Pinging Hosts - Different Hostnames in Return

Network DNS
1

Hi there. I use the “Hosts” configuration page of iPFire to define internal IPs (that from the DMZ, for example) for external hostnames, eg:

192.168.15.45 www.mydomain.com
192.168.15.45 mail.mydomain.com
192.168.15.45 autoconfig.mydomain.com
192.168.15.45 analytics.mydomain.com

and so on. This works quite well, a client in the intranets (GREEN, BLUE) is directly routed to the DMZ IP, and WAN clients in the internet are natted via the RED interface into the DMZ.

But, when pinging (in the intranet), for example:

$ ping www.mydomain.com

it often doesn’t reply with the pinged hostname but with a different one, e.g:

64 bytes from analytics.mydomain.com (192.168.15.45): icmp_seq=1 ttl=63 time=0.771 ms
64 bytes from analytics.mydomain.com (192.168.15.45): icmp_seq=2 ttl=63 time=0.669 ms
64 bytes from analytics.mydomain.com (192.168.15.45): icmp_seq=3 ttl=63 time=0.605 ms

In addition, when repeating the ping towards www after a break it answers again but often with a different hostname:

64 bytes from mail.mydomain.com (192.168.15.45): icmp_seq=1 ttl=63 time=0.640 ms
64 bytes from mail.mydomain.com (192.168.15.45): icmp_seq=2 ttl=63 time=0.708 ms
64 bytes from mail.mydomain.com (192.168.15.45): icmp_seq=3 ttl=63 time=0.677 ms

I’d like to have a response here from www hostname rather than analytics or mail.

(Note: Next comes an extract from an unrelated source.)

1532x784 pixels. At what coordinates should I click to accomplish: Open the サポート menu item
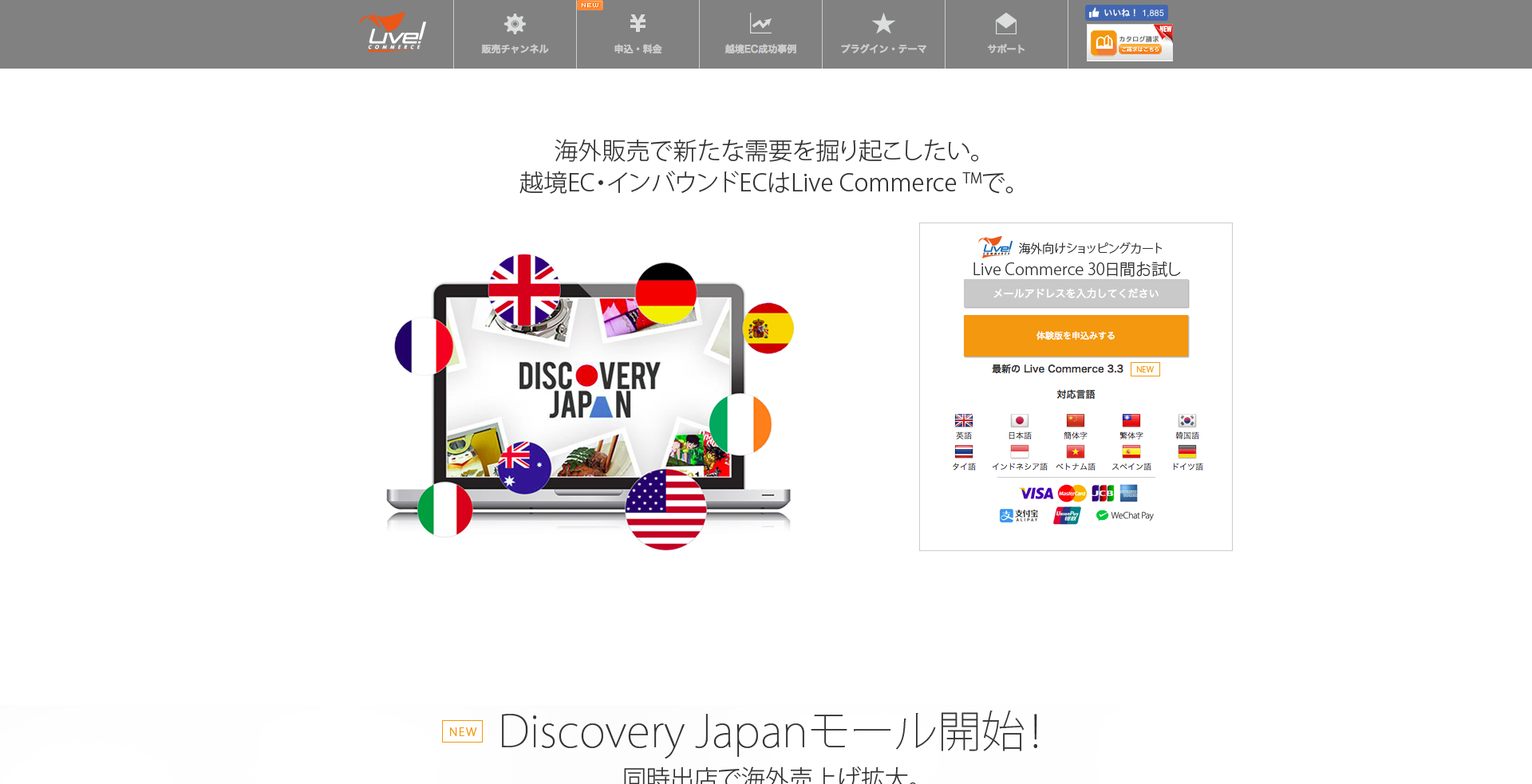tap(1006, 24)
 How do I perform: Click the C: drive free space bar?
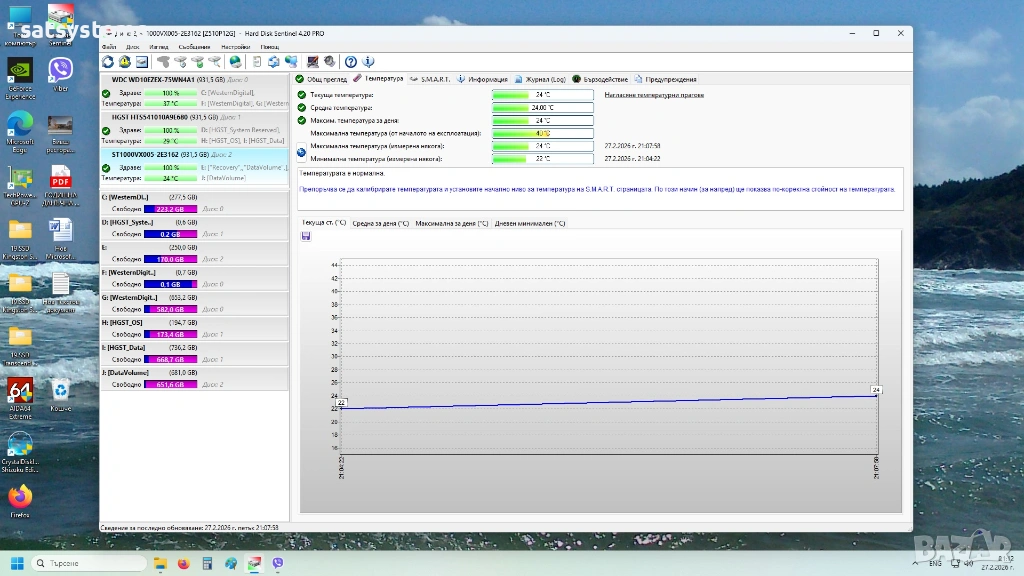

Is there anything I can do about this? Thank you for suggestions :slight_smile:

2

Ping works on IP level. The name resolution is done using unbound.
ping www.mydomain.com first determines the IP for the destination (192.168.15.45) and send a request to this IP. The target computer answers with a packet ‘from 192.168.15.45 to sender IP’.
This packet is handled by the initiator. The name is determined by reversed DNS ( find the name for IP ).
But the (name,IP) relations are not bijective. There are multiple members (name,IP) with the same IP allowed. rDNS choses one of the possible names for the IP as answer.
Your server in DMZ has multiple names, for the various taks it serves ( the real name for www.mydomain.com is 192.168.15.45:80, but the port part isn’t handled by DNS/rDNS ).

In short, I think you can’t do anything to distinguish the parts of your server.